Jan Wyatt, senior executive director of nursing and health professions at SNHU, said the summit served to kick-off SNHU's nursing and health profession's Diversity Series. Focusing on the Latino/Latina population also made sense. "It's incumbent on us as a nursing and health professions team to understand the needs of a diverse market," he said. "We're becoming a diverse population of consumers and providers of healthcare services. On the leading edge of that transition are Latinas. If we don't understand, how do we educate?"
Hispanic nurses are particularly underrepresented in the field compared to their numbers in the greater U.S. workforce. Out of more than 3.2 million registered nurses in the U.S. in 2015, just 206,000 were Latino, according to the Campaign for Action. More than 2.3 million identified as White. That's with Hispanics making up 16% of the overall workforce, a figure expected to grow as Hispanics are projected to account for half of new employees entering the workforce by 2025, according to a report by the Society for Human Resource Management and the Congressional Hispanic Caucus Institute.
Dr. Raul Galarza, assistant vice president of enrollment support services at SNHU, has researched how higher education institutions can better serve diverse student populations by increasing cultural awareness among its student support teams. Many of his conclusions, he said, can be applied to a healthcare setting.
Adrianna Nava, a Jonas Nurse Leader Scholar at the University of Massachusetts Boston, presented her findings from the Nursing Leadership Scholarship Program through the National Hispanic Nurses Association. The program used a curriculum that included mentor relationships around community development, research and policy, and professional development to encourage more Latinos and Millennials to pursue leadership positions. The program is part of an effort to create a straightforward journey to leadership positions for nurses.
After the conference, Nava said events like the N.H. Action Coalition's summit are important opportunities to better understand how inclusivity impacts patient care.

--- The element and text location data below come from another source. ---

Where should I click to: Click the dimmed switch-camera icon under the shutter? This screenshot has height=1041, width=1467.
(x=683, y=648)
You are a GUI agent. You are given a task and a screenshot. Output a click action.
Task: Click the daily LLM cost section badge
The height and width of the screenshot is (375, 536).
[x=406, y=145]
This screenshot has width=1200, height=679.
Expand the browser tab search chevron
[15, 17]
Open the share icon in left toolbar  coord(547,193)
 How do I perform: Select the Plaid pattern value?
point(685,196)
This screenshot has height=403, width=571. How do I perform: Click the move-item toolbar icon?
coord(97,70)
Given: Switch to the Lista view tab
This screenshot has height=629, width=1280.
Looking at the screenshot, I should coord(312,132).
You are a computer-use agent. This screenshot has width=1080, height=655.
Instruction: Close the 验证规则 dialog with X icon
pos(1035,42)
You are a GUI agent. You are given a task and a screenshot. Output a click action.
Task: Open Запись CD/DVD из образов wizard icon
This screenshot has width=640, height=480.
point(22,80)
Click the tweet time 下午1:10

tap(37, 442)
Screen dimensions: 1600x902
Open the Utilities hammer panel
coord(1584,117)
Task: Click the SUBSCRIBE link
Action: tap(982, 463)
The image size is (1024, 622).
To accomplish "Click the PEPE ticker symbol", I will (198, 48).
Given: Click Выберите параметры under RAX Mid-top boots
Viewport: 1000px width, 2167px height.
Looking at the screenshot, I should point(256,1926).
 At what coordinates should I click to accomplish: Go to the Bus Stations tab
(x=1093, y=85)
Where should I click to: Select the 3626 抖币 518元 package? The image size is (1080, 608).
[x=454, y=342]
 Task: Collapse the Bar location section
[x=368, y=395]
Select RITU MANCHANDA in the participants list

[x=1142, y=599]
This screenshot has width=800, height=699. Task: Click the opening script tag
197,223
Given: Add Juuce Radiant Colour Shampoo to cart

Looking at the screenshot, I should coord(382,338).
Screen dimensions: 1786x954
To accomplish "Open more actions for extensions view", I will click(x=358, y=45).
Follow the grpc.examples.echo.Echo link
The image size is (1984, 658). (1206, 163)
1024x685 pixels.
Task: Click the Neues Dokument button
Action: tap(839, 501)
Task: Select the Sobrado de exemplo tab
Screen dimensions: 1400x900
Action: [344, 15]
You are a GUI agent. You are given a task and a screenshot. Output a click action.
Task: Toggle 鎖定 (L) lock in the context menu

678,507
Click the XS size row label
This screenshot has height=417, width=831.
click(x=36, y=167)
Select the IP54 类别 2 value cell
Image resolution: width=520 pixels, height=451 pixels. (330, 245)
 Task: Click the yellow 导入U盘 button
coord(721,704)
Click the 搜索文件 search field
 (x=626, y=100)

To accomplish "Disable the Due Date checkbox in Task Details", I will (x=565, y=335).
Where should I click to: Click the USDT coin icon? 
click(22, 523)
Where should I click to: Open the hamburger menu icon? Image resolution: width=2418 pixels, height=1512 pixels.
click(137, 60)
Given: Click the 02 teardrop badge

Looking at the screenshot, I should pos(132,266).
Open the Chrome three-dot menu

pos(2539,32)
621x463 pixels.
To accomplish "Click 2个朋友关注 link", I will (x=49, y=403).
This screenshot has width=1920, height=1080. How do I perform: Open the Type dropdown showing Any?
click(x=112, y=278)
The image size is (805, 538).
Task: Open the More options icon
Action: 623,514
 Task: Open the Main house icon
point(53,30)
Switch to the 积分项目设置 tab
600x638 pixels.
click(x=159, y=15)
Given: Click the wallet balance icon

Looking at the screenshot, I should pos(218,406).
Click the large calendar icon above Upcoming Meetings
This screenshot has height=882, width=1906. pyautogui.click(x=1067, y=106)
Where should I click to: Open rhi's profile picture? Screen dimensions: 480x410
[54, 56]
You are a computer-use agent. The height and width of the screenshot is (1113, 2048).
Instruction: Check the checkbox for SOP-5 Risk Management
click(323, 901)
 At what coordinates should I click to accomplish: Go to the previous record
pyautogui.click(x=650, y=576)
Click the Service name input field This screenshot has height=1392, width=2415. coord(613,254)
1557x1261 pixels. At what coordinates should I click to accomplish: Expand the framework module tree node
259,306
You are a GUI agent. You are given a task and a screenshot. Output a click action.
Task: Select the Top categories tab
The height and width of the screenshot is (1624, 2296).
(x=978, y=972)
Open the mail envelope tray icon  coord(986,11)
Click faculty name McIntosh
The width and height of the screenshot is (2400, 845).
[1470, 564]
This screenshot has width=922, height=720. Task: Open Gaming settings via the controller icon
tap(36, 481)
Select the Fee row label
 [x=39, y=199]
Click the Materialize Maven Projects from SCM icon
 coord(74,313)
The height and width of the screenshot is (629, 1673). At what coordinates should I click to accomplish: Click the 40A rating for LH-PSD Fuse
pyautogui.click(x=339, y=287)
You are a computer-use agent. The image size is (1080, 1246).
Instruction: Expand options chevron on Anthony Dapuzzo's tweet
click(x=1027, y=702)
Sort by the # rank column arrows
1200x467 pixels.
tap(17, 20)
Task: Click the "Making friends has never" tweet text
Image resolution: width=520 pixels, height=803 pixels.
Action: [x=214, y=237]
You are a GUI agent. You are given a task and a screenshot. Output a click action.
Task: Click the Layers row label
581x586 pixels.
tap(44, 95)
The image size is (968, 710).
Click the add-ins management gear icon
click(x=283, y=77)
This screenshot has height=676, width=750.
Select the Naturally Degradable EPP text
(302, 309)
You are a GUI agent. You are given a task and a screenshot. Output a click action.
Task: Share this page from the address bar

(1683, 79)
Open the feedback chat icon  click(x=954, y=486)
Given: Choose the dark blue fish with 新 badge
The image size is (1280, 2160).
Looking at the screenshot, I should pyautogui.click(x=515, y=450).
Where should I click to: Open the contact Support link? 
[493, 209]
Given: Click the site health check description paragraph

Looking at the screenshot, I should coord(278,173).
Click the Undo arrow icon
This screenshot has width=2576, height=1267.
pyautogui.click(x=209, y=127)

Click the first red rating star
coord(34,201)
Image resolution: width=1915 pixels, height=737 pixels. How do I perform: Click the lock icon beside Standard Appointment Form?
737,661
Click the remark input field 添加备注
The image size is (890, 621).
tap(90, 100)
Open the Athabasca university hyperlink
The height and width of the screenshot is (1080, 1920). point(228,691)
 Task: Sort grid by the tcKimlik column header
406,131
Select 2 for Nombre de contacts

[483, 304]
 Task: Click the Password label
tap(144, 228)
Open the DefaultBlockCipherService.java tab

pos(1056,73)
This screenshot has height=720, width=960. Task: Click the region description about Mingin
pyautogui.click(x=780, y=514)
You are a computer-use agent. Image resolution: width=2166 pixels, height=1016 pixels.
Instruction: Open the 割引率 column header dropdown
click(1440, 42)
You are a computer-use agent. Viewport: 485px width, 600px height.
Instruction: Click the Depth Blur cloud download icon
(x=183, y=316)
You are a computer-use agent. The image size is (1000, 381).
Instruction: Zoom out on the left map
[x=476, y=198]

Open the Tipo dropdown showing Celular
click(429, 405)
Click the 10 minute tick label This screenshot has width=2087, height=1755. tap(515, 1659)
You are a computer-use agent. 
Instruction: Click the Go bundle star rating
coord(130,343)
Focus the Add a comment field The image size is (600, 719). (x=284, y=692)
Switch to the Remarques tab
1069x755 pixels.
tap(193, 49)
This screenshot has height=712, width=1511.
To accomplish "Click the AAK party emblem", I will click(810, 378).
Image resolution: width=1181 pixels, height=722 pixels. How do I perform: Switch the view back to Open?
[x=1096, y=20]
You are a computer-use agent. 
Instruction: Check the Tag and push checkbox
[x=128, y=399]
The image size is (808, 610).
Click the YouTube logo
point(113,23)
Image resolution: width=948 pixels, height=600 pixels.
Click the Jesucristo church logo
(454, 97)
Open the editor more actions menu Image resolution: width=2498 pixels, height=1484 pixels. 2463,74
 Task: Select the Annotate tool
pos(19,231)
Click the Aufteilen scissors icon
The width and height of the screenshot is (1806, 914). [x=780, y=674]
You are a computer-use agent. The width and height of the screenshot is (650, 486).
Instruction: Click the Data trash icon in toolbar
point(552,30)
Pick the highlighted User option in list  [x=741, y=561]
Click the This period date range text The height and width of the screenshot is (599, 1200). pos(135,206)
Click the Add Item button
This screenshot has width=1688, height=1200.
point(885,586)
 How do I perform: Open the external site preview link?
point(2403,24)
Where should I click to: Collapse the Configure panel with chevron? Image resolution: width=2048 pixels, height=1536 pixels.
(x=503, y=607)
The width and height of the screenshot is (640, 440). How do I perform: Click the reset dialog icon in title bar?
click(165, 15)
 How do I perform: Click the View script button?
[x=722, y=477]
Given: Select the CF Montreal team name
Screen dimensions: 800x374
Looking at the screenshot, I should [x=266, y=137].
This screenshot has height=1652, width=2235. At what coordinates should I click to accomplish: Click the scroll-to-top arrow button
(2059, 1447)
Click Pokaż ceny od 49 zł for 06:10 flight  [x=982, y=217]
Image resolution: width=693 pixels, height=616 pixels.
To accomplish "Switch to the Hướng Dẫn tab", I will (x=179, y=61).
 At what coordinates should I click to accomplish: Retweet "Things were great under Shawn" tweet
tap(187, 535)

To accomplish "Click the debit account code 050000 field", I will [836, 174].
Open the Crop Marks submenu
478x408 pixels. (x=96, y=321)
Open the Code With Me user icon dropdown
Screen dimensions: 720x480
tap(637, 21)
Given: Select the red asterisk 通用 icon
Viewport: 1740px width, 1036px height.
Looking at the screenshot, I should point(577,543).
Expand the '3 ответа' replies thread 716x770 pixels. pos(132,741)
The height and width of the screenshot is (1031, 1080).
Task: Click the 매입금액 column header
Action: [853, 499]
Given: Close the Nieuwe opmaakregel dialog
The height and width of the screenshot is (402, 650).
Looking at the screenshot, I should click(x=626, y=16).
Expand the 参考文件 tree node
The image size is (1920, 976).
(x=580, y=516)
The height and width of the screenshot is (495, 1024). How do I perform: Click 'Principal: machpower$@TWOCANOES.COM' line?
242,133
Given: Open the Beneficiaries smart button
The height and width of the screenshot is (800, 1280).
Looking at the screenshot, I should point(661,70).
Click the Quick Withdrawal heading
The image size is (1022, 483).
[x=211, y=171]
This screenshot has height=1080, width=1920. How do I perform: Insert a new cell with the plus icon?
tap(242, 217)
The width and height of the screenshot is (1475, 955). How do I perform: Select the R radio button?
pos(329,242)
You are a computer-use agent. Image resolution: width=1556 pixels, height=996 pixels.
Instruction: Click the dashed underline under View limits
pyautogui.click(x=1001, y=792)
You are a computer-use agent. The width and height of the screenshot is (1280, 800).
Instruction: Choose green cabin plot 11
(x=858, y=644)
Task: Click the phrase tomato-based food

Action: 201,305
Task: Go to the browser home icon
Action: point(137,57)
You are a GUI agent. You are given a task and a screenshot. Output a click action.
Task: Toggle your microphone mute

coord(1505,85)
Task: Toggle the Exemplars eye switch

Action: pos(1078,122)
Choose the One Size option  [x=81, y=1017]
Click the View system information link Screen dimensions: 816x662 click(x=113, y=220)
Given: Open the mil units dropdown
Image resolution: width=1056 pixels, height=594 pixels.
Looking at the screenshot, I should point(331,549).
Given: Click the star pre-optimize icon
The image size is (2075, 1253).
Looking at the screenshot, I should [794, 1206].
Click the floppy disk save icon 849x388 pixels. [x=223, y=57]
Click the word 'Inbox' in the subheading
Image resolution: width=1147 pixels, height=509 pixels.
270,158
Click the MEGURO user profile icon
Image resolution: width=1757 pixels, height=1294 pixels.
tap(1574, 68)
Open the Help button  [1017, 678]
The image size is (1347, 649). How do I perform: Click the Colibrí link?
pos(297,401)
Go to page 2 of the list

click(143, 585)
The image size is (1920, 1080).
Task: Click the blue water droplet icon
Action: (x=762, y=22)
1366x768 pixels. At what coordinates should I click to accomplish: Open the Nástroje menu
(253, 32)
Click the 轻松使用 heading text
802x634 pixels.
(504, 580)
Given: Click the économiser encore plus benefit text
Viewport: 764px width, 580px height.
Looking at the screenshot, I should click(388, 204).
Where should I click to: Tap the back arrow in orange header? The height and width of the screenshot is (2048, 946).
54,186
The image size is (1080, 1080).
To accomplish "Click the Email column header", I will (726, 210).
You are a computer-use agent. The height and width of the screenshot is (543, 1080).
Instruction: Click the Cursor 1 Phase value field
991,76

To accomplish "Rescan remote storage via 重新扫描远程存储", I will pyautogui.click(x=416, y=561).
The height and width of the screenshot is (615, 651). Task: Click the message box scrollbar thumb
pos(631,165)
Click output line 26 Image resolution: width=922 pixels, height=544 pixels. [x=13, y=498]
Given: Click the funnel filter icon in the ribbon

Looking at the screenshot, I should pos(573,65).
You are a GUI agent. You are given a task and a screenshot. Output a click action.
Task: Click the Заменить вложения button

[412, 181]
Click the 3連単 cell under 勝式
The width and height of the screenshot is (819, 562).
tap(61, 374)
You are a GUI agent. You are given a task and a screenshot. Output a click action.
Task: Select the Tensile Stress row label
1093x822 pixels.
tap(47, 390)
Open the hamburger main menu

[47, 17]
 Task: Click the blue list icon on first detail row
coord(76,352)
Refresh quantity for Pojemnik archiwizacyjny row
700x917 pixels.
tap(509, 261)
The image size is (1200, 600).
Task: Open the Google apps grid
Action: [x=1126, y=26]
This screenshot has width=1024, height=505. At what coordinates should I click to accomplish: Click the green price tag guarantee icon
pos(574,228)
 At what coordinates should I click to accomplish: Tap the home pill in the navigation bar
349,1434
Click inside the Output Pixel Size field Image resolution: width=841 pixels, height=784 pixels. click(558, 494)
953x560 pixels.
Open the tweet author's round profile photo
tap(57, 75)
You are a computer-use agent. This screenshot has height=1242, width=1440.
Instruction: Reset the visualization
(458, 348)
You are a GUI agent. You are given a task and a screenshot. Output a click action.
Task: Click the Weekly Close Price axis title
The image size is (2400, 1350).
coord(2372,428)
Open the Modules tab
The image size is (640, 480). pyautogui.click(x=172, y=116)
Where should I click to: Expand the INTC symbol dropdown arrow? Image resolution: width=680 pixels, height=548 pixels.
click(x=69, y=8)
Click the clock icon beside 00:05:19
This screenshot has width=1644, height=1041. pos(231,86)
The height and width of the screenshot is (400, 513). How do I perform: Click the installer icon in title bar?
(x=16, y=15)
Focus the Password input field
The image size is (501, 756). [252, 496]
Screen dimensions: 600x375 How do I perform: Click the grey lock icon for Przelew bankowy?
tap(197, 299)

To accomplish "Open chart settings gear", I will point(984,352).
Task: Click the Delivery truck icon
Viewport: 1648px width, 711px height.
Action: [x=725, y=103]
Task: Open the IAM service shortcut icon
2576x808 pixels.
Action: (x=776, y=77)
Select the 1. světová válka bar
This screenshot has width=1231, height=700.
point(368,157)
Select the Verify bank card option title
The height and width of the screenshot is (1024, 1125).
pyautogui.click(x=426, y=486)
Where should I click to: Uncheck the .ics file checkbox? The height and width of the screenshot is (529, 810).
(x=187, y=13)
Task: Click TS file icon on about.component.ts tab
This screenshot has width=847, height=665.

"When every nurse feels a sense of inclusion within the healthcare team, we ensure the best care is being delivered to our patients," she said.
Jada Hebra said her work as SNHU's chief diversity officer has a direct correlation to the nursing field because healthcare and living in an inclusive environment are both vital to a person's overall wellbeing.
"I think nursing is connected to that fundamental human need to be well. If we're not well - physically, mentally - then we're not going to be well as a society. I think nurses are on the front lines of that," Hebra said. "It's certainly about health but it's about holistic health, and I think diversity and inclusion is about the same thing."